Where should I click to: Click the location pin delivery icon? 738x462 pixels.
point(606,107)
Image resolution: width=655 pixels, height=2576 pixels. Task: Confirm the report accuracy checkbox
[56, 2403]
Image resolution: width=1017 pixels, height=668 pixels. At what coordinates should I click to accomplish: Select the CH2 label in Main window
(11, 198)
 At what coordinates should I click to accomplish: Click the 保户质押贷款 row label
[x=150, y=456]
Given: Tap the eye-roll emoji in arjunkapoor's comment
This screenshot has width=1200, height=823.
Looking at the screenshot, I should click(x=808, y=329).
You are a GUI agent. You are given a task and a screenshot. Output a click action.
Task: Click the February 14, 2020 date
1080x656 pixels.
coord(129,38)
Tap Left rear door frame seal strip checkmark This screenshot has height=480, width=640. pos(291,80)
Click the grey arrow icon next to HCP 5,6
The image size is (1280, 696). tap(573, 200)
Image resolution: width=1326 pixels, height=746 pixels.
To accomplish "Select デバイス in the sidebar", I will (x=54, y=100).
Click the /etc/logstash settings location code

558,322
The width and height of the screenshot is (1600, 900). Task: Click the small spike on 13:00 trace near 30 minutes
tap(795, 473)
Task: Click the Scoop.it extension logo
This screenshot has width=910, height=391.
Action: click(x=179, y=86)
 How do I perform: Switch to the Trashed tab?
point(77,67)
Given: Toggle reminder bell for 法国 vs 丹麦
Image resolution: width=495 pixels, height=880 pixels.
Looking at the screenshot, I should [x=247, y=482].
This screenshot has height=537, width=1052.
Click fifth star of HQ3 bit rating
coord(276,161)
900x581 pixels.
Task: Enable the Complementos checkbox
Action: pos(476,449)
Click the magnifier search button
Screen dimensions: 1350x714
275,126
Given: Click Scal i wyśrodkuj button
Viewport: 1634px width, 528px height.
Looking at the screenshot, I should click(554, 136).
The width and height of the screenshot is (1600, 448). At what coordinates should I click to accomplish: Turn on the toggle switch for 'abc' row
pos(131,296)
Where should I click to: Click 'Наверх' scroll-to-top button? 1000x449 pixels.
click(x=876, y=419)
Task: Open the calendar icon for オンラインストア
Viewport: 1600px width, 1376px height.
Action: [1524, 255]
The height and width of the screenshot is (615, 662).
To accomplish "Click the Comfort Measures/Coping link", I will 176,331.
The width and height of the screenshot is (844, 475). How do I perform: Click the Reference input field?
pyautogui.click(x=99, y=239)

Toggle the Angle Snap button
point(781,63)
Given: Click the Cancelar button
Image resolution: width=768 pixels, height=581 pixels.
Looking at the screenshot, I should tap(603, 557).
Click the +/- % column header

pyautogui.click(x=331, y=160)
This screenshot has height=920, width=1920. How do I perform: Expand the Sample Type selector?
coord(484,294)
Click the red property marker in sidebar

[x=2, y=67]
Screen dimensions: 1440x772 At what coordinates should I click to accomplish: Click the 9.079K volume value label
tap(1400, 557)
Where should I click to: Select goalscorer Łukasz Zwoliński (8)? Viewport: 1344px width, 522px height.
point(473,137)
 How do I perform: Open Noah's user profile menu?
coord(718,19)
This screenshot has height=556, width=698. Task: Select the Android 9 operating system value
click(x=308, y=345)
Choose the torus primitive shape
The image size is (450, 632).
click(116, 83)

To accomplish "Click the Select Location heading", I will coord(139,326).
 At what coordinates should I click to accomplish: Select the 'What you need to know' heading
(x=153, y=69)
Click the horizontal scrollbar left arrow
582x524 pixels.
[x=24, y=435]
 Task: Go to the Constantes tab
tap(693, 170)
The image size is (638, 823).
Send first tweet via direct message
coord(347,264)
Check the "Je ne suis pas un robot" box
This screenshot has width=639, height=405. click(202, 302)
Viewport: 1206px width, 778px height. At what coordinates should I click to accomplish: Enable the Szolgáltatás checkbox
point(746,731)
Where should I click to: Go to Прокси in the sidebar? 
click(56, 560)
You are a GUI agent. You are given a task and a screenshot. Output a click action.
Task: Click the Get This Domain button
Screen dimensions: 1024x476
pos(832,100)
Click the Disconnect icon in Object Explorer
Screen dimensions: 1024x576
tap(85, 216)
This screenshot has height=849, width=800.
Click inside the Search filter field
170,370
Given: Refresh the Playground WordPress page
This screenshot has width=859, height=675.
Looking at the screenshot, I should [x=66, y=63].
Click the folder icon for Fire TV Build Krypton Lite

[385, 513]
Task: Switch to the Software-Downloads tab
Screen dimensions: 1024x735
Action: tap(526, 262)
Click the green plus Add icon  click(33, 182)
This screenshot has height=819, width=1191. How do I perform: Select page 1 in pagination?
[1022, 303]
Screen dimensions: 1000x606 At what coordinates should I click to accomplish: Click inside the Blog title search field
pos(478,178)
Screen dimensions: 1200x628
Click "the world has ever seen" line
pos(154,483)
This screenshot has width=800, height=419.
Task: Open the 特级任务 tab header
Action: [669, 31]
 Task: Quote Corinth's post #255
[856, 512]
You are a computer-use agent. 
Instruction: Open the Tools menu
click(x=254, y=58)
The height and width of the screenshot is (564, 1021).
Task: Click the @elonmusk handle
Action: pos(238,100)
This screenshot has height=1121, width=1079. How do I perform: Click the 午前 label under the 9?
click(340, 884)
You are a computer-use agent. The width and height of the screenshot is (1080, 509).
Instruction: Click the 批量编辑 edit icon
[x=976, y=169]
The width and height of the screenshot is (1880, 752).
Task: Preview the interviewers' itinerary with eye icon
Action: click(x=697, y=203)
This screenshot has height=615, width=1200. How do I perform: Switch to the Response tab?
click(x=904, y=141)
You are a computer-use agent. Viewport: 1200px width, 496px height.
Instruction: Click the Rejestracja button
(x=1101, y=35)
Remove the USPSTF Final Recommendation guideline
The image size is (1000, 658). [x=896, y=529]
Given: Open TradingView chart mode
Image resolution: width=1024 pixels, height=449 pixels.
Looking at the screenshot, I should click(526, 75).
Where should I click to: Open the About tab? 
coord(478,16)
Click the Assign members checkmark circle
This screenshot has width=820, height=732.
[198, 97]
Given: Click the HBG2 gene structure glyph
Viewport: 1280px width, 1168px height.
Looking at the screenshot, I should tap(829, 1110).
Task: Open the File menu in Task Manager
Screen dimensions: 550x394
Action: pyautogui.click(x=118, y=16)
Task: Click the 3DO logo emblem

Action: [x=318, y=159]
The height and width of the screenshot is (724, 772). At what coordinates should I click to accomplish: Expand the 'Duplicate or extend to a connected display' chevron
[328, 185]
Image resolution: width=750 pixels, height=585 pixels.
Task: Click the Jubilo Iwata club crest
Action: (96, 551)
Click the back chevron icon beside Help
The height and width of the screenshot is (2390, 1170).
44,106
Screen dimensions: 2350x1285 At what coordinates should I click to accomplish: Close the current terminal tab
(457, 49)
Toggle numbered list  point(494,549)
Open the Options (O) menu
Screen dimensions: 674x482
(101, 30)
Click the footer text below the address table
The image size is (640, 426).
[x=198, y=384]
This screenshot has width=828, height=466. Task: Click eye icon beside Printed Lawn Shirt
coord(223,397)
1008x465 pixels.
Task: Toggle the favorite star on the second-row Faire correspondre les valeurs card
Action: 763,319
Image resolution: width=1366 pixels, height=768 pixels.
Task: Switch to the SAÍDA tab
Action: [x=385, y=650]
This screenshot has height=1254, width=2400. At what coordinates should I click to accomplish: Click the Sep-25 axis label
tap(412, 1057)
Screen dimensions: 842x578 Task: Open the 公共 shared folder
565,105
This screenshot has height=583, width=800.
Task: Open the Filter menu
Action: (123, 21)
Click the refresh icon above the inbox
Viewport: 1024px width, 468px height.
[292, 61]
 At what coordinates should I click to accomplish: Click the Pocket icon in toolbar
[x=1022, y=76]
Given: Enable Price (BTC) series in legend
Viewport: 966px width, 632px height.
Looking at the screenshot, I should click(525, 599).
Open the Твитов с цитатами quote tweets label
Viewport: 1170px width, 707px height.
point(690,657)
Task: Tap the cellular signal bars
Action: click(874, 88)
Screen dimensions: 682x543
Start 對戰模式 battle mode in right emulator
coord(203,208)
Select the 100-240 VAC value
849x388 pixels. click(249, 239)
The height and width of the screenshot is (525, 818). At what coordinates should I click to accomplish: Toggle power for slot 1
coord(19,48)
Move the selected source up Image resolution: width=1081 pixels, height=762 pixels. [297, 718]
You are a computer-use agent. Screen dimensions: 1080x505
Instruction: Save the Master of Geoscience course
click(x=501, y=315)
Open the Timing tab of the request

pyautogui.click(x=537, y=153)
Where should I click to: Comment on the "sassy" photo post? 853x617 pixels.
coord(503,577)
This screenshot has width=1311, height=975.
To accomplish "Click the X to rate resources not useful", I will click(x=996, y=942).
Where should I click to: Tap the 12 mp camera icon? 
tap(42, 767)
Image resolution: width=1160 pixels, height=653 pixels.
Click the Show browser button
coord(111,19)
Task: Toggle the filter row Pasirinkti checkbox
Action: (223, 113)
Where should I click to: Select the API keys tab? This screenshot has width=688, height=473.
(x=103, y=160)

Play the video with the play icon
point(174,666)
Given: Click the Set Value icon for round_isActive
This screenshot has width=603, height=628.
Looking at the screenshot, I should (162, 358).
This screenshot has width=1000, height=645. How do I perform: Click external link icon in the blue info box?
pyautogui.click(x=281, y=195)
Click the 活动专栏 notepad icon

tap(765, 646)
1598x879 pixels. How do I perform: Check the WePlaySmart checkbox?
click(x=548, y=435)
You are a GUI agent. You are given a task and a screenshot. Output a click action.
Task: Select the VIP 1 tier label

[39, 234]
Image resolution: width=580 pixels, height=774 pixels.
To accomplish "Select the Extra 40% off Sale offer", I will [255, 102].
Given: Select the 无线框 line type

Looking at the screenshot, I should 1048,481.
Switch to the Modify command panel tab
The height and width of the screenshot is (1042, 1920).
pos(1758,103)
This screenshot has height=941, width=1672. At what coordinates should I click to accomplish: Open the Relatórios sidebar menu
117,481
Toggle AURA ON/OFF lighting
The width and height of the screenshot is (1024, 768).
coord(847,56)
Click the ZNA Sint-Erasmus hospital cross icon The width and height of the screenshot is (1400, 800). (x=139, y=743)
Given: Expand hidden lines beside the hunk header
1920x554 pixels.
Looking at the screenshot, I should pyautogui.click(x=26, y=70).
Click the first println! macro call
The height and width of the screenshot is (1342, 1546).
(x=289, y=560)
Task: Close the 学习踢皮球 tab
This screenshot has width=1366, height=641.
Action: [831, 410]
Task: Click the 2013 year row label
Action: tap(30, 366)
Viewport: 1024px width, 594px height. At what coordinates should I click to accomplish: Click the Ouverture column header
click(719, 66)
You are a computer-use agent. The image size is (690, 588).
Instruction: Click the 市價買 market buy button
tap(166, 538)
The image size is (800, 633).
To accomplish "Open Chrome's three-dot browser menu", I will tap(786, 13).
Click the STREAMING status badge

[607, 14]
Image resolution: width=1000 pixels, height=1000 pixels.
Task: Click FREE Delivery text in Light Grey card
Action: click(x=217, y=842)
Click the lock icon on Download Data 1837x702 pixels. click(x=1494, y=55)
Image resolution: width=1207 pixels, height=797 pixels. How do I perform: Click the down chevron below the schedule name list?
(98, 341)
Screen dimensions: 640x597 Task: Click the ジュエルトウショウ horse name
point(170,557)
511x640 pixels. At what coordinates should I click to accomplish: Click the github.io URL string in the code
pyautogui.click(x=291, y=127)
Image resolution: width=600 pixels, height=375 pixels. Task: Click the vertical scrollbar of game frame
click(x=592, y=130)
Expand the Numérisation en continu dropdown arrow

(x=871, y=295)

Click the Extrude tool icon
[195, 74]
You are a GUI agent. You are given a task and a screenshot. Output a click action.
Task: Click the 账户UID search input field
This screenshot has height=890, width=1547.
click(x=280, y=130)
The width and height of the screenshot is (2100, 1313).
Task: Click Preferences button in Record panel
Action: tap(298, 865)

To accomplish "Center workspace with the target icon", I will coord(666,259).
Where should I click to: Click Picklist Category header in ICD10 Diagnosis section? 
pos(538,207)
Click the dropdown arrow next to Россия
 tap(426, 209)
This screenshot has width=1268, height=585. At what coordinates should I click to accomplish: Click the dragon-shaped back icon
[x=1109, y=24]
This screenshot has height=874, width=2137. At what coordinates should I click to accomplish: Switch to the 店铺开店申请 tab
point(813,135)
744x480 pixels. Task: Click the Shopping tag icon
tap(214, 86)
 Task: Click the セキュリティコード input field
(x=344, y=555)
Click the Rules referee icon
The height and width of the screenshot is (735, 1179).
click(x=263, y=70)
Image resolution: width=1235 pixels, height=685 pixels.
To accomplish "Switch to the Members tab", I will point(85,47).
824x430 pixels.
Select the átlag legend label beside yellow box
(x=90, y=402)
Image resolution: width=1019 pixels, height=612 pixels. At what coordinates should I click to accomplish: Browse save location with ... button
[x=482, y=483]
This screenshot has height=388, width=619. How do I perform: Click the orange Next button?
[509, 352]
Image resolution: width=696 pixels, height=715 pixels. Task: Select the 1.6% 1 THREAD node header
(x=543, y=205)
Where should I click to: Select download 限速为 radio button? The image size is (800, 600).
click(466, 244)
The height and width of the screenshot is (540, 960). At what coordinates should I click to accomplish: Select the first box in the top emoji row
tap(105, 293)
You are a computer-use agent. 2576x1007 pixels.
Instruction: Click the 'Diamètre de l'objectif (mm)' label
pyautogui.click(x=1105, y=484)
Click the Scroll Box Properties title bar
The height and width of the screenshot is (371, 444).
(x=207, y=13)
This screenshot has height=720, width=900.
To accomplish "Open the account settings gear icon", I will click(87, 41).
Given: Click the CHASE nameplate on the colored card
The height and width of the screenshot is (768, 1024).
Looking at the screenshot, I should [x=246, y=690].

■ WHAT THE EXERCISE ASKS ■
Give an exact copy of the lines above from the line with "icon in toolbar" up to and including the line with "Given: Enable Price (BTC) series in legend", and leave everything else out.

■ EXERCISE OUTPUT ■
 At what coordinates should I click to accomplish: Click the Pocket icon in toolbar
[x=1022, y=76]
Given: Enable Price (BTC) series in legend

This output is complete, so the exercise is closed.